Executive Pastry Chef, New York Marriott Marquis
Born and raised in New York City with weekly visits to her grandparents’ homes in Chinatown and Bay Ridge, Brooklyn, Emily Fu fell in love with all things culinary. Shopping in street markets, picking the freshest produce and snacking on warm baos are some of her fondest memories spent with her grandmothers. Their kitchens were the start of her culinary career.
Upon graduating from the Culinary Institute of America with a BA in Restaurant Management and Culinary Arts, she opened The Modern Restaurant with USHG in the MoMA, with Pastry Chef Marc Aumont.

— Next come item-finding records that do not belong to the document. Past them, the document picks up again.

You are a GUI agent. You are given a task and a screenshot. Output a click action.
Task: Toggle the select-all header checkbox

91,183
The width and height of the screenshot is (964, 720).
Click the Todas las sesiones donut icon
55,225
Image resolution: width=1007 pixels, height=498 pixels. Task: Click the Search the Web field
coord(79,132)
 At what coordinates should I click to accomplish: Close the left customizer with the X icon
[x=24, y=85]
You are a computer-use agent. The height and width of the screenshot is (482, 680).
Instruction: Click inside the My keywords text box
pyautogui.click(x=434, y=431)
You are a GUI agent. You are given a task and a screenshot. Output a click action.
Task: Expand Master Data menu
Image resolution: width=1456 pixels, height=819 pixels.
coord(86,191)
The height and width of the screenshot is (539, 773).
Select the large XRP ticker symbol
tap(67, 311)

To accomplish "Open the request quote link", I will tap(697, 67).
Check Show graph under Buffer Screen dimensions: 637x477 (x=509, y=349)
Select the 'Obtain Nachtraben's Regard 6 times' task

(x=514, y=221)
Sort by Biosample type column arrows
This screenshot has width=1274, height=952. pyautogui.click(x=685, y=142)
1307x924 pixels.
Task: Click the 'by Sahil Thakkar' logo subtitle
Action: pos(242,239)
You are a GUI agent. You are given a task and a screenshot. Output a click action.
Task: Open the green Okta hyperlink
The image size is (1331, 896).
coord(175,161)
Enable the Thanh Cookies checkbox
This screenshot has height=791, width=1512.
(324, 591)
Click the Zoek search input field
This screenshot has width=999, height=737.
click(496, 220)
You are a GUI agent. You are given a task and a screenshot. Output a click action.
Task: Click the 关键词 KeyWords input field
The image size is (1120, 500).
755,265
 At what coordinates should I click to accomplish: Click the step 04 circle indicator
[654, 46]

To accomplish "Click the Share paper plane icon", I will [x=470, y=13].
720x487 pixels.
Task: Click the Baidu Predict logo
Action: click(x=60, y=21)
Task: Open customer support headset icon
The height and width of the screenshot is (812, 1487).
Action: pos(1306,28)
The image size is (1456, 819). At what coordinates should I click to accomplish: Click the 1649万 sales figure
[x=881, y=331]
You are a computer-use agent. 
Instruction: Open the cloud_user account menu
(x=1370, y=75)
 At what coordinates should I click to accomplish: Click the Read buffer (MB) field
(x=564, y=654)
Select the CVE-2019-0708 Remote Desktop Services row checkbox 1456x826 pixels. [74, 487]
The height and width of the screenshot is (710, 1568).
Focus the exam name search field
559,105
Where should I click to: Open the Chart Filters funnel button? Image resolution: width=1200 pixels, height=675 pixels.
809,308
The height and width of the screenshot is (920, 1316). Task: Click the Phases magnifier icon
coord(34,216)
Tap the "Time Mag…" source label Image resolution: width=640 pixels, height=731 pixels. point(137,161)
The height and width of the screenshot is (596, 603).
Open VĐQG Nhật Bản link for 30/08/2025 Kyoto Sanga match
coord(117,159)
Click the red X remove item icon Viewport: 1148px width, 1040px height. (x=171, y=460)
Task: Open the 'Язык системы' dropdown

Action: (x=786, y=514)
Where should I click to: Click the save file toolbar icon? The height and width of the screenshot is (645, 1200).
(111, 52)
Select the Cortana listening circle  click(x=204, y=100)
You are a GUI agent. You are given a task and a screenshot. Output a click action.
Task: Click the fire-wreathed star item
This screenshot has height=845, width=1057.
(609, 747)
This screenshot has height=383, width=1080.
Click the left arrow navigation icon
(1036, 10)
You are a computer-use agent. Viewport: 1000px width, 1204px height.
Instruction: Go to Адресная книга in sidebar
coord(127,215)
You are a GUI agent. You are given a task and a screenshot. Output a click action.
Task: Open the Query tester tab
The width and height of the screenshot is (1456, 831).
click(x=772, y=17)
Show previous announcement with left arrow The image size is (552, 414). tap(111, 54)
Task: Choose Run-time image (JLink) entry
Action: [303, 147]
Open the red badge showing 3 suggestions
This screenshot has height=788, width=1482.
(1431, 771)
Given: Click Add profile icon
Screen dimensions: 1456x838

She has worked in kitchens by Gordon Ramsay, Geoffrey Zakarian and Jonathan Benno. But the most impactful years were spent with the late Joel Robuchon, the most Michelin starred Chef in the world. Learning and working alongside his Corporate Pastry Chef Salvatore Martone, starting off as a pastry cook which led to becoming his head baker and then promoted to Sous Chef. She has also worked alongside former White House Pastry Chef Bill Yosses and NY veteran Pastry Chef and ICE instructor Vicki Wells in the reopening of the iconic Four Seasons Restaurant.
As Executive Pastry Chef of the New York Marriott Marquis in Times Square, Emily oversees pastry production and execution for all the banquets, Revel & Rye Restaurant, Broadway Lounge and Le Petit Chef.
In her down time, Emily enjoys spending time with her daughter, family and friends – traveling and eating as much as she can.